Костер служил инквизиции еще и для того, чтобы очищать страну от «заразительных и еретических сочинений»; это было начало цензуры, занявшей впоследствии видное месте в деятельности инквизиции. В 1210 году был издан приказ сжечь еретические сочинения Давида де Динана, а также «Физику» и «Метафизику» Аристотеля. По приказу Якова I Арагонского сожгли неканонические переводы Святого Писания. Сожгли сочинение Вильгельма из Сент-Амура «Опыты».

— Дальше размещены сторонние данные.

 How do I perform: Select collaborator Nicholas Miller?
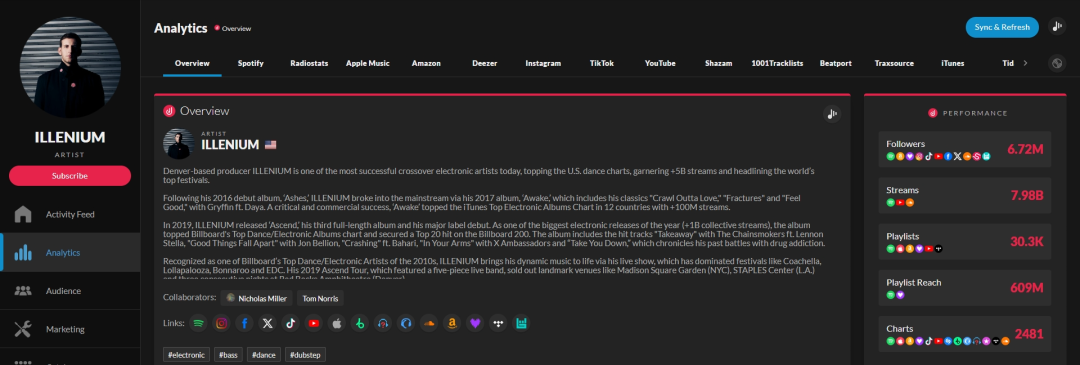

Особую ненависть вызывали книги евреев — прежде всего Талмуд; церковь не щадила усилий, чтобы уничтожить их. Эти гонения инициировал обращенный в христианство еврей Никола де Рупелла, который около 1236 года обратил внимание Григория IX на богохульство, заключающееся в еврейских книгах, в особенности в Талмуде. В июне 1239 года Григорий потребовал от королей Англии, Франции, Наварры, Арагона, Кастилии и Португалии, а также прелатов этих королевств, чтобы в субботу грядущего поста, когда все евреи будут в своих синагогах, все книги их были схвачены и выданы монахам нищенствующих орденов. В мае 1248 года в Париже было сожжено четырнадцать возов книг, а затем еще шесть. В 1255 году Людовик Святой приказал сенешалям Нарбоннской провинции уничтожить все экземпляры Талмуда, а также все другие книги, «содержащие богохульства». В 1267 году Климент IV предписал арагонскому архиепископу заставить короля Арагона и его сеньоров под страхом отлучения от церкви распорядиться, чтобы евреи выдали инквизиторам Талмуд и другие книги. Книги, в которых не обнаружится богохульство, следовало возвратить, а остальные опечатать и спрятать в надежное место. В 1299 году Филипп Красивый приказал своим судьям помогать инквизиторам в уничтожении Талмуда. В 1309 году в Париже были публично сожжены четыре воза еврейских книг. В 1319 году понадобились две телеги, чтобы свезти еврейские книги, осужденные на аутодафе в Тулузе. В 1554 году папа Юлий III подтвердил требование инквизиции, обращенное к евреям: им было приказано под страхом смерти выдать все книги, где встречаются богохульственные отзывы о Христе; это папское предписание было внесено в каноническое право.